**STUDY TEXT**
Don’t get me wrong, the visual image of a hundred year old man climbing out of his window and going on a killing spree should be gut-wrenchingly funny, but I just can’t find the humour in the writing (excluding one amazing quote from the French President De Gaulle, who exclaims “Ugh! Damn and blast! [but in French].” which makes me laugh for the bracketed addition more than anything else). If anything, this book just seems to contain the moral that the elderly, while both doddering and harmless, can pack a punch if they need to, so you shouldn’t allow old age to be a synonym for weak and helpless. 
The only thing I found even slightly laughable was the sheer incompetence of Chief Inspector Göran Aronsson, who is equal parts stupid and over-confident, exemplified perfectly when a tip gets called in with a sighting of the old man only for Aronsson to completely ignore it, due to “years of experience [teaching him] to distinguish between good and bad tips,” before later being “forced to admit to himself that he had wrongly dismissed this tip the day before.” While his ability to admit his mistake redeems him slightly,  I still think the whole situation could have been resolved much faster with a more thorough police investigation. Also, if you think you’re confronting a triple-murderer, please don’t let them go and make you coffee.

**DATASET CONTENT**
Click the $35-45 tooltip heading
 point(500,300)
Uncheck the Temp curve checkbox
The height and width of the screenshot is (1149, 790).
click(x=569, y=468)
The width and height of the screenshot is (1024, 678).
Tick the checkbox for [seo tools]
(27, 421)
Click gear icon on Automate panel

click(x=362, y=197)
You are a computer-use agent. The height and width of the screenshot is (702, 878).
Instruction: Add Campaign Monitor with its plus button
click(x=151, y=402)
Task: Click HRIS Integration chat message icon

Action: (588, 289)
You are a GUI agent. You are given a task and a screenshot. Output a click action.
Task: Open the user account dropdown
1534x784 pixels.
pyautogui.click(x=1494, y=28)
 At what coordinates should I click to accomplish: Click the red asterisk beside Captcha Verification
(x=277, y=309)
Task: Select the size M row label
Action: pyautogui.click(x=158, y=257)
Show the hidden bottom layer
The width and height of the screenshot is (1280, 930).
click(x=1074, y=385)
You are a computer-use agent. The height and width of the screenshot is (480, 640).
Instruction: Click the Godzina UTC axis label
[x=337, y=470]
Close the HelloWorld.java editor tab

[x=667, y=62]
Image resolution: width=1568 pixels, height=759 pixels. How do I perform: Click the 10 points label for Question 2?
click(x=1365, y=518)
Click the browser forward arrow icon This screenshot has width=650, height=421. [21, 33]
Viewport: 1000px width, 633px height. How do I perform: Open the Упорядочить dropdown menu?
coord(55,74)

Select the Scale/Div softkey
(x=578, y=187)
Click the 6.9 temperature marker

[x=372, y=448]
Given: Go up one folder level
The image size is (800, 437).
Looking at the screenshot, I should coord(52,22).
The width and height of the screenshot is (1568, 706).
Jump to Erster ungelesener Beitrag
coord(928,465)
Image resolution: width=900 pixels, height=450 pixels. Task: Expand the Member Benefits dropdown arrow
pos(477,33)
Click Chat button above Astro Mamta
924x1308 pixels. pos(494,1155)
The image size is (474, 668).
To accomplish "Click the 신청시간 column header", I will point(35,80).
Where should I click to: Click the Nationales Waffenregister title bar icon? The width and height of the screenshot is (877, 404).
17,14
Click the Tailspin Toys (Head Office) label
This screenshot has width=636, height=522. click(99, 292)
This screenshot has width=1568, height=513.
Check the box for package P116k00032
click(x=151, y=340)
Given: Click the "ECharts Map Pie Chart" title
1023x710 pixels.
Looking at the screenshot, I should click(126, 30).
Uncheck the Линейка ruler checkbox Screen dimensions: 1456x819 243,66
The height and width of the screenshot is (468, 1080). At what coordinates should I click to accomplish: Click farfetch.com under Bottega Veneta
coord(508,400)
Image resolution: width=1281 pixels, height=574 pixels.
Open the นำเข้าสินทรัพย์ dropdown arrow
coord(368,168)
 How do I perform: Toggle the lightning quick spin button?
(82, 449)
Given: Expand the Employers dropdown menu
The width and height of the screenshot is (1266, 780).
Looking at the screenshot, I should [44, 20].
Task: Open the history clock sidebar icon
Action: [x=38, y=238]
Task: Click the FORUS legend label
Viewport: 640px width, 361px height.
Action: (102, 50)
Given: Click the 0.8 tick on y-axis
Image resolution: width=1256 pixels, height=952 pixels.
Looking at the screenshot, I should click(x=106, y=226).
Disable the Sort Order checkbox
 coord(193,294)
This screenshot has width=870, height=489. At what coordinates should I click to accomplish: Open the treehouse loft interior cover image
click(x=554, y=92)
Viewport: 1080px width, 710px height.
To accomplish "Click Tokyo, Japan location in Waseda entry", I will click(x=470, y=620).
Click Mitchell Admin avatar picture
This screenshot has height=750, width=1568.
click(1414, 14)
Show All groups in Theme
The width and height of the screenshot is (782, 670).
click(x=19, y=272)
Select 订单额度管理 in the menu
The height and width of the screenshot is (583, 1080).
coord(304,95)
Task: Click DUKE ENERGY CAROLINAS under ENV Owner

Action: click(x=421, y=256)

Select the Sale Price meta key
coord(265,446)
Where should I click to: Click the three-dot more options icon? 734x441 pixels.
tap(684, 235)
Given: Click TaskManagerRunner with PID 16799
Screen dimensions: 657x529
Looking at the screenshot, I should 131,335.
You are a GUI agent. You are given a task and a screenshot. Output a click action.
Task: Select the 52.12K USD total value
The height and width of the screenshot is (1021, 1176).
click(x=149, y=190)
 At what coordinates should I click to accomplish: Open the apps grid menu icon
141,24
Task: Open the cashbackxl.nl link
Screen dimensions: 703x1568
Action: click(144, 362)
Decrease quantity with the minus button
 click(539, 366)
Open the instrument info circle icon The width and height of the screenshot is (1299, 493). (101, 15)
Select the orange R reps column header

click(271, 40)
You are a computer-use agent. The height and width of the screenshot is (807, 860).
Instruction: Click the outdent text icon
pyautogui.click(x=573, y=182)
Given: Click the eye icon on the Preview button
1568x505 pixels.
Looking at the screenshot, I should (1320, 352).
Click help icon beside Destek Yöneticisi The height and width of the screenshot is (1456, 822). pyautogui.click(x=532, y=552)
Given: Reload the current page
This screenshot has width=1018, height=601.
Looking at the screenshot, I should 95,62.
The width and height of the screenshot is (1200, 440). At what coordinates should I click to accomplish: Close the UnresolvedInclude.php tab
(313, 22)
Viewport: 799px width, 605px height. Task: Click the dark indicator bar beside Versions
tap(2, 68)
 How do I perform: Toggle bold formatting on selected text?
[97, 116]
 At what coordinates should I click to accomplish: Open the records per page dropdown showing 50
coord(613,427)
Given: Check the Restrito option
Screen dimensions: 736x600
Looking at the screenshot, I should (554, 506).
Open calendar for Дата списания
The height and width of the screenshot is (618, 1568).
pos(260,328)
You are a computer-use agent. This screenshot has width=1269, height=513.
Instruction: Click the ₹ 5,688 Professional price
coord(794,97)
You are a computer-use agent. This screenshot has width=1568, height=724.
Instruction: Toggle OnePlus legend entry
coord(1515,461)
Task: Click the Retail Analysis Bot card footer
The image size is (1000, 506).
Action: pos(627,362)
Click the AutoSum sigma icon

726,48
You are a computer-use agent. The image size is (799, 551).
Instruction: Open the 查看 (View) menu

**EXERCISE 1**
From the review of the book about the hundred-year-old man, list every passage that appears in quotation marks.
**EXERCISE 2**
According to the review of the book about the hundred-year-old man, which two traits does Chief Inspector Göran Aronsson have in equal parts?
**EXERCISE 3**
Extend the review of the book about the hundred-year-old man, starting after its final sentence.

**RESULT 1**
- “Ugh! Damn and blast! [but in French].”
- “years of experience [teaching him] to distinguish between good and bad tips,”
- “forced to admit to himself that he had wrongly dismissed this tip the day before.”

**RESULT 2**
He is equal parts stupid and over-confident.

**RESULT 3**
Contrastingly, the retrospective chapters were extremely fixating and I found them easy to devour compared to the slow and sluggish pace with which I plodded through the developing plot line. I’m very similar to Allan, in that I’d rather keep myself out of both religious and political debates, so a lot of the descriptions of communist and socialist regimes went straight over my head, but because I felt as though that allowed me to empathise with Allan even further this could perhaps be the reason these chapters stood out as more intriguing.
Furthermore, the addition of Ni Wayan Laksmi (aka Amanda) brightened my attitude towards the book drastically. I’m a woman, so I love books that have a decent amount of female characters, but the fact that ‘The Hundred-Year Old Man’ only had two females who had a significant focus upon them was a bit of a disappointment. I absolutely love feisty, no-holds-barred The Beauty, don’t get me wrong, but past her back story and the confrontation of the criminals she is harbouring on her farm her character is a background character at best, while being definitely the least important of the crew. However, Amanda actually gets a decent focus on her for a large section of the retrospective writing. Despite her being aggravatingly idiotic I found it refreshing having another female in the mix, even though the way she was represented as a successful female politician who had no idea what she was doing really irritated me. The Beauty is single and lonely and lives on a farm in the middle of nowhere, but as soon as we have a female character with a husband and a successful career she has to be an idiot and become such a high-profile politician off of complete flukes and bribery.
Alas, that’s an argument to save for another time.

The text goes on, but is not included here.